- Clooneenagh Location in Ireland
- Coordinates: 52°44′57″N 9°22′27″W﻿ / ﻿52.74917°N 9.37417°W
- Country: Ireland
- Province: Munster
- County: County Clare
- Time zone: UTC+0 (WET)
- • Summer (DST): UTC-1 (IST (WEST))

= Clooneenagh =

Village in County Clare, Ireland

Clooneenagh, also Clonina, is a small village in west County Clare in Ireland. It is situated on the Cree Road between Cree East and Cree North near the villages of Doonbeg and Cooraclare. The nearest large towns are Kilrush and Ennis which are 7 mi and 26 mi away respectively.

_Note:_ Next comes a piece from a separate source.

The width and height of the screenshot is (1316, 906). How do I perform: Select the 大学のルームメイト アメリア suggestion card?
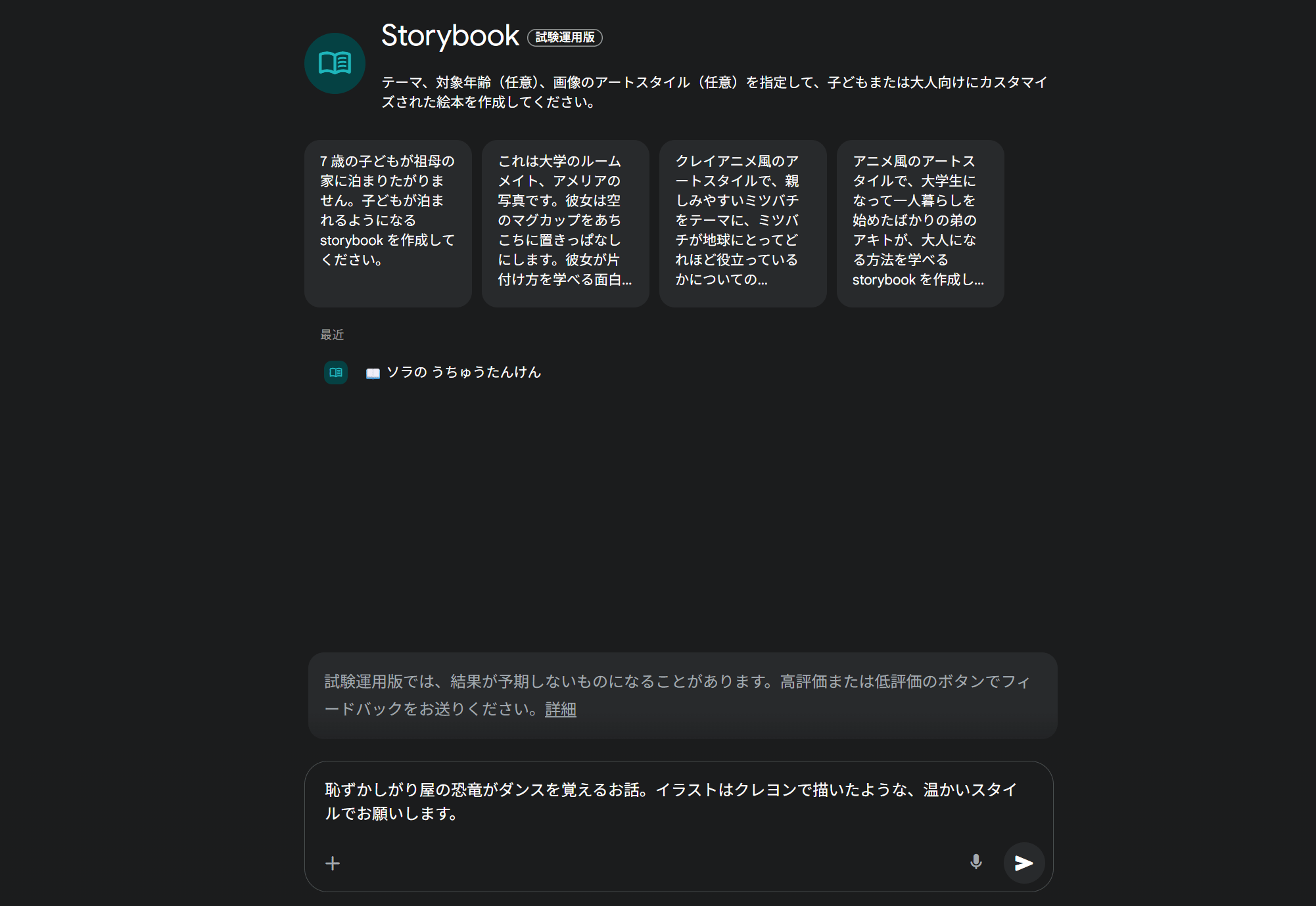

Clonina is in the ecclesiastical parish of Cooraclare (Cree/Kilmacduane) within the Roman Catholic Diocese of Killaloe.

== People ==
Patrick Kelly (1875–1934) was born and raised in Clonina. He was a soldier, farmer and politician. He was a member of the Irish Free State Oireachtas (legislature) a Teachta Dála (TD) for the Clare constituency from 1927 to 1932.

== Geography ==
Many of the people living around Clonina are involved in agriculture and the majority of the land is used for dairy farming. The Creegh River flows through the village and enters the Atlantic Ocean at Doughmore Bay near Doonbeg.